Things that remain unresolved (at least, for me):

  1. Are we reaching the end of the HCV treatment pipeline? Have we “compressed” the HCV Care Cascade and streamlined treatment and monitoring practices to the fullest extent that’s possible and appropriate? Is access to DAAs where we’d like it to be? Will these collective accomplishments help generate more interest among those who previously thought HCV treatment was too much to take on, including residents newly entering the primary care provider workforce? In other areas of medicine such as substance use and HIV, new models of “low-threshold” care and rapid treatment initiation are being developed, implemented, and evaluated across varied settings. Have we reached that yet for hepatitis C?  
  2. How can we support the development of more HCV-knowledgeable educators and treatment champions among a large and diverse faculty? If only one or two faculty are the primary knowledge-holders, this may potentially create bottlenecks for both training and care, not to mention confusion for learners. For example, if one supervising physician advises residents to refer patients to a specialist for HCV evaluation/treatment and another encourages residents to treat within their own practice, what type of message does this send?  
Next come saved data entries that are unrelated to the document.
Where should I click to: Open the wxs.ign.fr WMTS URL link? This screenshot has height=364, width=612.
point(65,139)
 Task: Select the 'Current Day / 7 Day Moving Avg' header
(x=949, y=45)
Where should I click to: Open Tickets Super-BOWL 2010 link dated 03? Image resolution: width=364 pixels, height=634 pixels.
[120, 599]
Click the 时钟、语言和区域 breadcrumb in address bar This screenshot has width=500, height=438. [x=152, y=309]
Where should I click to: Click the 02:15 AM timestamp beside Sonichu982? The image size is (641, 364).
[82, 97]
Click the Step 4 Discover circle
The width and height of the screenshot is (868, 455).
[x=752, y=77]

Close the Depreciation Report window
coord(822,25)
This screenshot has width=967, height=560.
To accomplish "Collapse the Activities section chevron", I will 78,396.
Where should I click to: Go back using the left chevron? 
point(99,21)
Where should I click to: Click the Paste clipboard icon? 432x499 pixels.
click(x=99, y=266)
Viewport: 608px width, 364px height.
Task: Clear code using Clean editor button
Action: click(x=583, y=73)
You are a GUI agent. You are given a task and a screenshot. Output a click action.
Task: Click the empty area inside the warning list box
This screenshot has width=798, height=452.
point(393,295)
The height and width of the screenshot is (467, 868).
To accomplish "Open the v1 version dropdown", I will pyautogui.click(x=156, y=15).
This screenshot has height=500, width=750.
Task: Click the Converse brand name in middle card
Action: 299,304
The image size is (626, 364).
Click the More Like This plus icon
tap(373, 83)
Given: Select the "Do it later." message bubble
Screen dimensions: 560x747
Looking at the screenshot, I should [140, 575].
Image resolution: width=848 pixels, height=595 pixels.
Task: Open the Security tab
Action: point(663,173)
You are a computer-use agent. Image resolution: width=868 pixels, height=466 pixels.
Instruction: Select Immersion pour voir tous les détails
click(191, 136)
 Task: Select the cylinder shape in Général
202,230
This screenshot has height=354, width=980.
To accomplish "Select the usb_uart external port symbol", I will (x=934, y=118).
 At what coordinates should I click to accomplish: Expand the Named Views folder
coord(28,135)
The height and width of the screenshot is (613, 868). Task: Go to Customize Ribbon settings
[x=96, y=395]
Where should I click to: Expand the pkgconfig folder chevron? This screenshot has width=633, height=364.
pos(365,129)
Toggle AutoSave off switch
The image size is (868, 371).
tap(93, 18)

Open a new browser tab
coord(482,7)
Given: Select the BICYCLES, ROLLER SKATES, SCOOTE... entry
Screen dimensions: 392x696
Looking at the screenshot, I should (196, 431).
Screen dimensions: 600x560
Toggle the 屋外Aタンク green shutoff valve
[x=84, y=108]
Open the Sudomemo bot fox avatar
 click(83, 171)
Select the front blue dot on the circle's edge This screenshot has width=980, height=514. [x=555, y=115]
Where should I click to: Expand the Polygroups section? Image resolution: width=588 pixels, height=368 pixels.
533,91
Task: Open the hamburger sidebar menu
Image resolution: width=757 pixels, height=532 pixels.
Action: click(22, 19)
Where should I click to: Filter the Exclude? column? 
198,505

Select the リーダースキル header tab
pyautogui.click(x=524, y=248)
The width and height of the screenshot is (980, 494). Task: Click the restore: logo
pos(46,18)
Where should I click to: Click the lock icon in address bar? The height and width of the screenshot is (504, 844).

I’m hoping that the years ahead, and ongoing dialogue with other educators, will help provide some clarity on the above.  Suggestions for how to become a master residency HCV educator are most welcome! Thank you to the End HepC SF team for this invitation to share lessons learned, and to spread the word about our Hepatitis C Warmline!!     

*This is a personal reflection piece. The views expressed herein do not necessarily reflect the official policies of the University of California-San Francisco or City and County of San Francisco; nor does mention of the San Francisco Department of Public Health imply its endorsement.